R Snippets

Here are some code snippets I’ve written in the course of my research. Some are particular to ecology but most are of general utility. No doubt they are amateurish by the standards of real programmers, but I hope they can be usefule to you nonetheless; at least save you from writing your own.

Reforming Data

Replace multiple partial string matches

This will replace many unique elements in a character vector with just a few. For instance, the USDA database PLANTS includes growth habit with overlapping values, such as [Tree]​[Tree, Shrub]​[Shrub, Vine]. Graphing or analyzing all 30+ combinations is cumbersome, so replacematch() could simplify the above to [Tree]​[Tree]​[Shrub].

Each element of x is matched (via grep) to the closest value in patterns and replaced by it; earlier patterns take priority.
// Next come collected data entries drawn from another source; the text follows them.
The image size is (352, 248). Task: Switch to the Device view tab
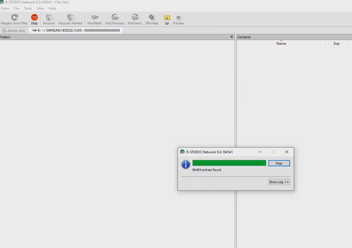coord(14,31)
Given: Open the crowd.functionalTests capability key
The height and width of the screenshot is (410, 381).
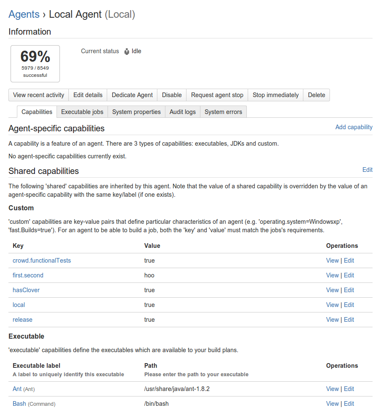Looking at the screenshot, I should click(42, 261).
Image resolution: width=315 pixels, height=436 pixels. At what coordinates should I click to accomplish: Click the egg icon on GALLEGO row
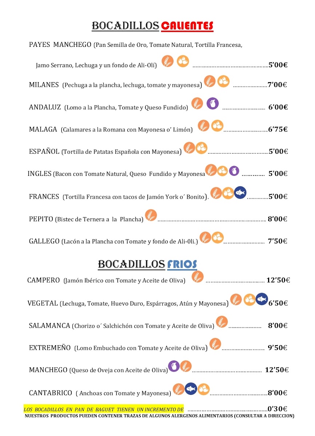tap(218, 238)
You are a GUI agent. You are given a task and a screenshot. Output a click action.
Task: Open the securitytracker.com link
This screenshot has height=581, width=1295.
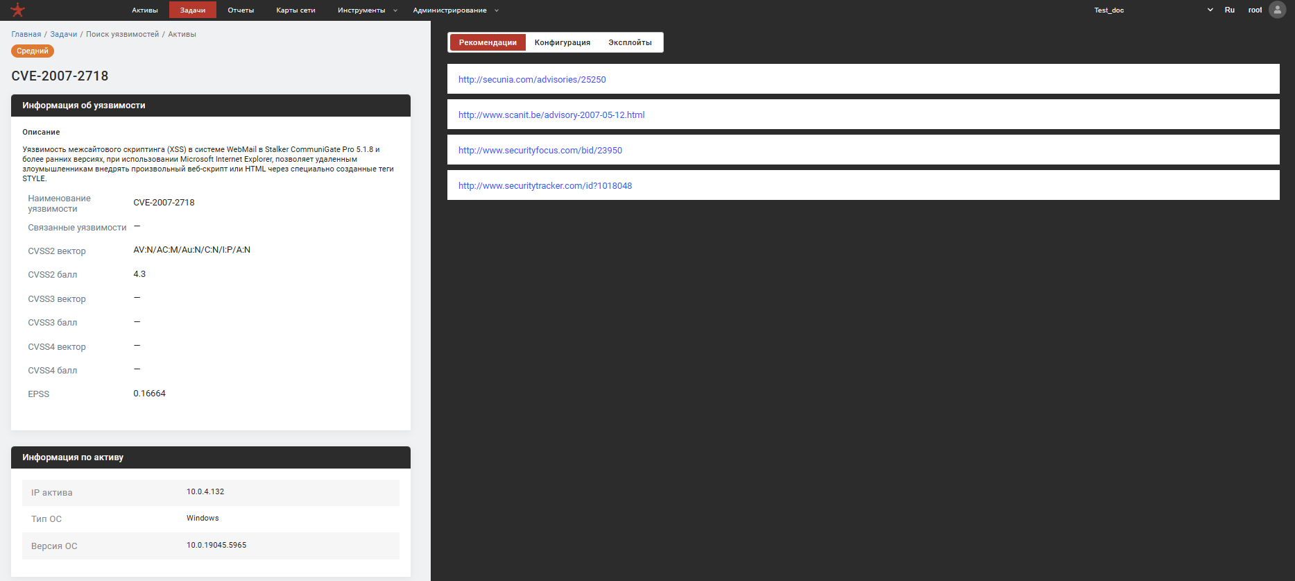[545, 186]
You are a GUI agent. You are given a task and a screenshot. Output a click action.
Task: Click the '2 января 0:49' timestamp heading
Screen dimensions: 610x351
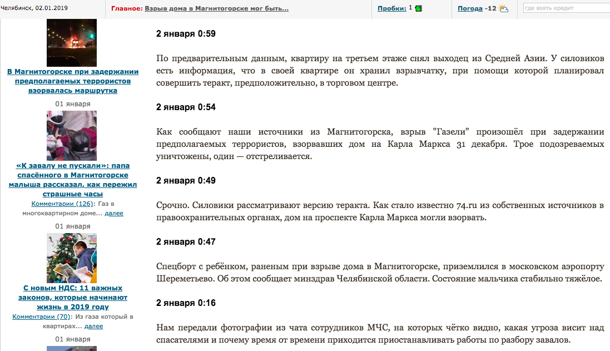(x=185, y=181)
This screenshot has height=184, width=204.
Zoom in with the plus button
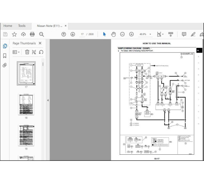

By default, elements with no match are left as is, but alternately can be replaced with another string or NA. This distinction is useful since NA values are typically omitted in graphs and analyses.

replacematch <- function(x, patterns, no.match=NULL, ...) {
  y <- as.character(x)
  for(i in patterns) y <- replace(y, grep(pattern=i, x=y, ...), i)
  if(!is.null(no.match)) y[is.na(match(y, patterns))] <- no.match
  return(y)
}

Merge dataframes in a list

I often run lapply() where the function output is a dataframe; but a list of dataframes is usually not useful. This compresses them into one. It relies on column names, so their order does not matter. If the dataframes have different columns, merge.df() uses all of them, filling in with NAs where necessary.

merge.df <- function(x) {
  if(!is.list(x) | !unique(sapply(x, mode))=="list") {
    stop("x must be a list of dataframes") }

  cnames <- unique(unlist(lapply(x, names)))
  cids <- sapply(x, function(i) match(cnames, names(i)))
  merged <- lapply(1:length(cnames), function(i) {
    unlist(lapply(1:length(x), function(j) {
      cid <- cids[i,j]
      if(is.na(cid)) rep(NA, dim(x[[j]])[1]) else x[[j]][,cid]
    }))
  })
  names(merged) <- cnames
  return(as.data.frame(merged))
}

Convert indices from numerical to logical

The base function which() creates a numerical index vector from a logical one; this does the reverse. If the last value does not coincide with the length of the object you’re indexing (which is rare) you must specify that length.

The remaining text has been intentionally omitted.